Problem requirements = Return the records below unchanged, starting at the line that contains "Open the Archives" and ending after the line that contains "coord(524,136)".

Item-finding records
----
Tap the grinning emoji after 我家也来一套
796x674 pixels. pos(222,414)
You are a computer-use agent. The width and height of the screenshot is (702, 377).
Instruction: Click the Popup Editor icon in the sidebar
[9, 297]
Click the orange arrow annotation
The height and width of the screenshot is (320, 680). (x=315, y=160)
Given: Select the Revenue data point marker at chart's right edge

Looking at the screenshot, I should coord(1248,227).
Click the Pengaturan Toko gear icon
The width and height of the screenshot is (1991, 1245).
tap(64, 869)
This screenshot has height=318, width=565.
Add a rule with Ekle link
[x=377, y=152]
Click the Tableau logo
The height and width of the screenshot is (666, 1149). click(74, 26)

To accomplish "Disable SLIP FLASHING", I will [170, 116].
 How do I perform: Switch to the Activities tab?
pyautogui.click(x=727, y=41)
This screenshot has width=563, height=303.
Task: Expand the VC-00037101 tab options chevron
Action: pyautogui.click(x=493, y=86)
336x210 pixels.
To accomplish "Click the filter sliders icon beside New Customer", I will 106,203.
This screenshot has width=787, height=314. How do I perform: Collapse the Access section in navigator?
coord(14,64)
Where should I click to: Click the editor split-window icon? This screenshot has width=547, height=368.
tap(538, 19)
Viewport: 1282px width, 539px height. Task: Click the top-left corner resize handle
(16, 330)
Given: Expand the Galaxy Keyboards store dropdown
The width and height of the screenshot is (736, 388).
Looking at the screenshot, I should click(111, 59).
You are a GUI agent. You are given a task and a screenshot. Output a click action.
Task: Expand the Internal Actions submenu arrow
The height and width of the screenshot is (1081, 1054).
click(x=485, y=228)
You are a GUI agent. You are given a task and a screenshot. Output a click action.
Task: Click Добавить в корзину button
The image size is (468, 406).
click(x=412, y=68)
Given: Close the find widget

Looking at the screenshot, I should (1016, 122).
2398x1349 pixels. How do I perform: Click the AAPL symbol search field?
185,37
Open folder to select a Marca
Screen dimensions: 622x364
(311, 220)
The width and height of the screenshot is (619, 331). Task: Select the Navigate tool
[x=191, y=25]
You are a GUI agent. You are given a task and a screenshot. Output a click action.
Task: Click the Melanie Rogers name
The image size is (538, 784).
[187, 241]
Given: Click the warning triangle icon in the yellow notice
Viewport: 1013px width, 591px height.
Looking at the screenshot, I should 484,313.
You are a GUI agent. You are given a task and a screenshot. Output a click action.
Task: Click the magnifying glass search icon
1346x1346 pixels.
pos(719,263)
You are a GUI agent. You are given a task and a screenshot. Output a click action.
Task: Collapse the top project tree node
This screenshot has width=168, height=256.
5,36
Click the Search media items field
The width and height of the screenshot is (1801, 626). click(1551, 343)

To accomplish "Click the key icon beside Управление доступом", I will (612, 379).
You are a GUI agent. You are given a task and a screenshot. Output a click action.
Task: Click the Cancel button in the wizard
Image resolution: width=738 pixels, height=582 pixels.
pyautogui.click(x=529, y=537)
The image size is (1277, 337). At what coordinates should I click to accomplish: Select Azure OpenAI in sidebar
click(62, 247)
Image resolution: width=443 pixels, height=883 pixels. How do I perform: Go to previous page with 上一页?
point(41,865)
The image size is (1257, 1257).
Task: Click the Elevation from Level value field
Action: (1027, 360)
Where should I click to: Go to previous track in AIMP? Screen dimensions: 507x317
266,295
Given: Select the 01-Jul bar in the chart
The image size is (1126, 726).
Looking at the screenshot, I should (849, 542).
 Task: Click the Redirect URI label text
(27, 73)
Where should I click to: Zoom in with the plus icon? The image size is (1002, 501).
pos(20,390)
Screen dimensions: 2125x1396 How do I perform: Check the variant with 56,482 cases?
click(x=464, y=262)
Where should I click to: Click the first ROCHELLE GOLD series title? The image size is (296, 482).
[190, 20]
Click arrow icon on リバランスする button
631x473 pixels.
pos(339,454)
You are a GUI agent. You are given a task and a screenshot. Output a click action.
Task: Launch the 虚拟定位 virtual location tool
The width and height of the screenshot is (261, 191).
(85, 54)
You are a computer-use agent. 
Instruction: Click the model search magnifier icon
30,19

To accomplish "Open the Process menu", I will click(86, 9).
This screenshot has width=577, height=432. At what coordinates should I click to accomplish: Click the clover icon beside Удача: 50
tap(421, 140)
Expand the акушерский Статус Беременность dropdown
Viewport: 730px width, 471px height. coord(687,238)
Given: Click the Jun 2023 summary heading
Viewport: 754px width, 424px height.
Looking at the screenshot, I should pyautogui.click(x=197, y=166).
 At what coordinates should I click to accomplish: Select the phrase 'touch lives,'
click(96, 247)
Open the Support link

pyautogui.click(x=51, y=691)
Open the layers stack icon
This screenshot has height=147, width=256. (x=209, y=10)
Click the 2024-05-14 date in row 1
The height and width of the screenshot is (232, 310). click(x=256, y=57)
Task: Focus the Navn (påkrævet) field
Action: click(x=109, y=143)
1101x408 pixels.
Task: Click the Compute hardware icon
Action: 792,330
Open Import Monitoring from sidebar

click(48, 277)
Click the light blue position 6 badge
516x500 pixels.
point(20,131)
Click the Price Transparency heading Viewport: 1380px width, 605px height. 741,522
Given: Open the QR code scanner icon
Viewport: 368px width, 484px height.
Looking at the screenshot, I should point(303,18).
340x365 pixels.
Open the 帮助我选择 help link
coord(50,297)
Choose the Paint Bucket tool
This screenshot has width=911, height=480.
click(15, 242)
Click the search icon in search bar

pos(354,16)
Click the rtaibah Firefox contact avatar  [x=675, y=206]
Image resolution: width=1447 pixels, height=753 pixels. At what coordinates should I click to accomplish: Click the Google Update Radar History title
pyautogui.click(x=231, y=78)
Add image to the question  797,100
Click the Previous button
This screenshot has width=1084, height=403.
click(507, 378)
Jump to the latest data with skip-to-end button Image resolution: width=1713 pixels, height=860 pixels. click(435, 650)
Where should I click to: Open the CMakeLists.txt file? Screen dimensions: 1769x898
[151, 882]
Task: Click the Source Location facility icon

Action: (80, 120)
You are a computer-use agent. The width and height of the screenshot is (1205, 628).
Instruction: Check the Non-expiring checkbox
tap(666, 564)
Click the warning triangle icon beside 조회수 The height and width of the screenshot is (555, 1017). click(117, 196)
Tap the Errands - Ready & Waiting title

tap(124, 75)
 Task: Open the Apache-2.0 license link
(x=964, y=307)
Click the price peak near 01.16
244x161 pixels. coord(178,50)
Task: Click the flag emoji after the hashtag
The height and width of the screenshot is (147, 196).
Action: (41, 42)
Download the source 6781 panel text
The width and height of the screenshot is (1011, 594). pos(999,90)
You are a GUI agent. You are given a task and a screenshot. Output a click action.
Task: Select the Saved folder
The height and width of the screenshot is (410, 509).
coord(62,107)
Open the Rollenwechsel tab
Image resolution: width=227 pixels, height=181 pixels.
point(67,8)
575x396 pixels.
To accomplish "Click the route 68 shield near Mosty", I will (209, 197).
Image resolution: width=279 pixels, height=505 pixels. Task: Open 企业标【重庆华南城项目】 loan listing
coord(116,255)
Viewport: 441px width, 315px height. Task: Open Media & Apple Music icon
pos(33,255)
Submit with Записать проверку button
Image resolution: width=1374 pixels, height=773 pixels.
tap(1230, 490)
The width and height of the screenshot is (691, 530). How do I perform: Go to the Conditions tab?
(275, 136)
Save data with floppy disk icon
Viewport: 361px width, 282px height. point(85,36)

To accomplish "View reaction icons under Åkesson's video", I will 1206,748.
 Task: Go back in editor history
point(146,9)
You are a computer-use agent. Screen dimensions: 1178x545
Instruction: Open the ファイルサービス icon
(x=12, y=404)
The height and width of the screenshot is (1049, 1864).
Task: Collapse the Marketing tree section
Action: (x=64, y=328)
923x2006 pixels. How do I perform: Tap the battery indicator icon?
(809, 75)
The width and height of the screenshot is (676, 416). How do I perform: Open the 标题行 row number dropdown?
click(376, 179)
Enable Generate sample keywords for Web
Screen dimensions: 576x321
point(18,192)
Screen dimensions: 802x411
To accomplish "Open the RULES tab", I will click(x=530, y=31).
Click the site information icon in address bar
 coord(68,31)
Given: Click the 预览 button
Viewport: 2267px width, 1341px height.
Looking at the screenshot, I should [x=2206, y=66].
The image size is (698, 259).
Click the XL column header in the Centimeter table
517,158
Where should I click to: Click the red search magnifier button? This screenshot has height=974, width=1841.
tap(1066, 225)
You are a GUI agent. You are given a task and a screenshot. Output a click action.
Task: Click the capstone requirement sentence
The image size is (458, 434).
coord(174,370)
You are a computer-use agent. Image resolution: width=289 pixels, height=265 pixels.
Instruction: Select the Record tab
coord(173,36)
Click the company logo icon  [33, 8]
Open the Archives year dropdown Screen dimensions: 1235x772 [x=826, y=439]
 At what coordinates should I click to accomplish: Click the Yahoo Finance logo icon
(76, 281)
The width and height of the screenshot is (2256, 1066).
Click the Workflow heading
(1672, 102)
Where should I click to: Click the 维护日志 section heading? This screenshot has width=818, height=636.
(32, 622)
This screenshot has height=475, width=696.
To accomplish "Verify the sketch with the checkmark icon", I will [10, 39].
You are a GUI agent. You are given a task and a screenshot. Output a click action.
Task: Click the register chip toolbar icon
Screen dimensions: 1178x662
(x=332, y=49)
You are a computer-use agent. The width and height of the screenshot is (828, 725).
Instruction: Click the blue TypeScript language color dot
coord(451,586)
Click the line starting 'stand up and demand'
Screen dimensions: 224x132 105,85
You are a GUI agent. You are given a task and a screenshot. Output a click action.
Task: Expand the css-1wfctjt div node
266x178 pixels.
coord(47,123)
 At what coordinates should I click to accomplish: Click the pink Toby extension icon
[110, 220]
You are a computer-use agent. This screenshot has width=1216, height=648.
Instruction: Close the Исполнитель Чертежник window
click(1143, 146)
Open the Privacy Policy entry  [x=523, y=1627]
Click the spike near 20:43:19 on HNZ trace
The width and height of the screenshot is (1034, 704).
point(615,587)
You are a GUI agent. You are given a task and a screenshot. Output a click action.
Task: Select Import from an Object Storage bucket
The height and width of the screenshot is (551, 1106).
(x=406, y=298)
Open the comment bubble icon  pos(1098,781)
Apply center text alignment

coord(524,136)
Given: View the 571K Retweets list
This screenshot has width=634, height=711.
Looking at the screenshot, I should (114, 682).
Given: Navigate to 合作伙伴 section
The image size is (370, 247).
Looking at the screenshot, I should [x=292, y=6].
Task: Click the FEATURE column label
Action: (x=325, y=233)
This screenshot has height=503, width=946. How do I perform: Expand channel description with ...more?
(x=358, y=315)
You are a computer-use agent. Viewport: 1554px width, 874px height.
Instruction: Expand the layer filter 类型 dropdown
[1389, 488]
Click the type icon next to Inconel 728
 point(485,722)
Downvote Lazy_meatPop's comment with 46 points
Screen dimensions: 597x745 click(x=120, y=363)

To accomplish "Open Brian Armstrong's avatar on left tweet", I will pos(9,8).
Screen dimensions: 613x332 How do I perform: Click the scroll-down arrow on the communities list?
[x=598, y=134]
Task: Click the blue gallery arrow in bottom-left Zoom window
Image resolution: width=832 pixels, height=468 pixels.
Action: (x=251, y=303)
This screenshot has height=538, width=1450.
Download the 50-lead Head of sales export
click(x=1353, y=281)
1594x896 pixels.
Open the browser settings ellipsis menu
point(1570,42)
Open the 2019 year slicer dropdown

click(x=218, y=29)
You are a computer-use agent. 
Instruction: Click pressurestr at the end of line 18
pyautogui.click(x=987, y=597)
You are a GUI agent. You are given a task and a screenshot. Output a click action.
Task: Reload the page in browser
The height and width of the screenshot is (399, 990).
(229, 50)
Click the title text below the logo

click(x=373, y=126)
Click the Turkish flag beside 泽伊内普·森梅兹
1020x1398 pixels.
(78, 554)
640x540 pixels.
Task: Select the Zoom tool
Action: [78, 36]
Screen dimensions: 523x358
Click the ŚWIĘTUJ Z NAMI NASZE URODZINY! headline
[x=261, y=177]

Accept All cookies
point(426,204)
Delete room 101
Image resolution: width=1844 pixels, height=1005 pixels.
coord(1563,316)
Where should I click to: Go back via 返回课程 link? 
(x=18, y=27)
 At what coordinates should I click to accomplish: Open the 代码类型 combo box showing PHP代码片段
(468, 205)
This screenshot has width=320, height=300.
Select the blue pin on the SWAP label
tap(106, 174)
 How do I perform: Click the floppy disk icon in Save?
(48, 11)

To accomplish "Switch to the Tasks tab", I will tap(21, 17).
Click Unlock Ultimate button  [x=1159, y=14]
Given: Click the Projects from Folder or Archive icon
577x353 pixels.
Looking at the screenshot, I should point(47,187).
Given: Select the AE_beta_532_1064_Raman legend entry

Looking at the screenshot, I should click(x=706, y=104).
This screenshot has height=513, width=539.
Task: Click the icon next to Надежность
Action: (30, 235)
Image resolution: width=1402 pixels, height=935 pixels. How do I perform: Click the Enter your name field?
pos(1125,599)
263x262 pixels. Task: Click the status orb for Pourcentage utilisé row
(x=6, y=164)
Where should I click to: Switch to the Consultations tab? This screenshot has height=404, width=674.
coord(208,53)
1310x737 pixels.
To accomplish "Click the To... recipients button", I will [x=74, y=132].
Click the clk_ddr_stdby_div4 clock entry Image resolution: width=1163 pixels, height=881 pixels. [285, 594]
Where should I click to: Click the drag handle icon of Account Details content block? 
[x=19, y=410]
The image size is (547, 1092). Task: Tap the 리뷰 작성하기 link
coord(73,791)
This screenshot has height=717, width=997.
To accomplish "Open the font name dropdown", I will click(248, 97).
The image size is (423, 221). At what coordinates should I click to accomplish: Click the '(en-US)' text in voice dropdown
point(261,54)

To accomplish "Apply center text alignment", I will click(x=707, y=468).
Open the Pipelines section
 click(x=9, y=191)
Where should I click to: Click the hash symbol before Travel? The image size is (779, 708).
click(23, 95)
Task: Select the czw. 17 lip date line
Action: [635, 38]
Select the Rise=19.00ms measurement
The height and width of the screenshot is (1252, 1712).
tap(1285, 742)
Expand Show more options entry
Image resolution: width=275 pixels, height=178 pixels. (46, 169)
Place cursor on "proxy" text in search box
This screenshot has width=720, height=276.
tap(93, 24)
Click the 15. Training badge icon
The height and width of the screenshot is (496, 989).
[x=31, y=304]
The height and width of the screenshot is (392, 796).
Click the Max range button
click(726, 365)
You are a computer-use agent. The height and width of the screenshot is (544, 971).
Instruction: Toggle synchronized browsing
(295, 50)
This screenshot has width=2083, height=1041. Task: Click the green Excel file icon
----
Response to this exercise =
Open the Archives year dropdown Screen dimensions: 1235x772 [x=826, y=439]
 At what coordinates should I click to accomplish: Click the Yahoo Finance logo icon
(76, 281)
The width and height of the screenshot is (2256, 1066).
Click the Workflow heading
(1672, 102)
Where should I click to: Click the 维护日志 section heading? This screenshot has width=818, height=636.
(32, 622)
This screenshot has height=475, width=696.
To accomplish "Verify the sketch with the checkmark icon", I will [10, 39].
You are a GUI agent. You are given a task and a screenshot. Output a click action.
Task: Click the register chip toolbar icon
Screen dimensions: 1178x662
(x=332, y=49)
You are a computer-use agent. The width and height of the screenshot is (828, 725).
Instruction: Click the blue TypeScript language color dot
coord(451,586)
Click the line starting 'stand up and demand'
Screen dimensions: 224x132 105,85
You are a GUI agent. You are given a task and a screenshot. Output a click action.
Task: Expand the css-1wfctjt div node
266x178 pixels.
coord(47,123)
 At what coordinates should I click to accomplish: Click the pink Toby extension icon
[110, 220]
You are a computer-use agent. This screenshot has width=1216, height=648.
Instruction: Close the Исполнитель Чертежник window
click(1143, 146)
Open the Privacy Policy entry  [x=523, y=1627]
Click the spike near 20:43:19 on HNZ trace
The width and height of the screenshot is (1034, 704).
point(615,587)
You are a GUI agent. You are given a task and a screenshot. Output a click action.
Task: Select Import from an Object Storage bucket
The height and width of the screenshot is (551, 1106).
(x=406, y=298)
Open the comment bubble icon  pos(1098,781)
Apply center text alignment

coord(524,136)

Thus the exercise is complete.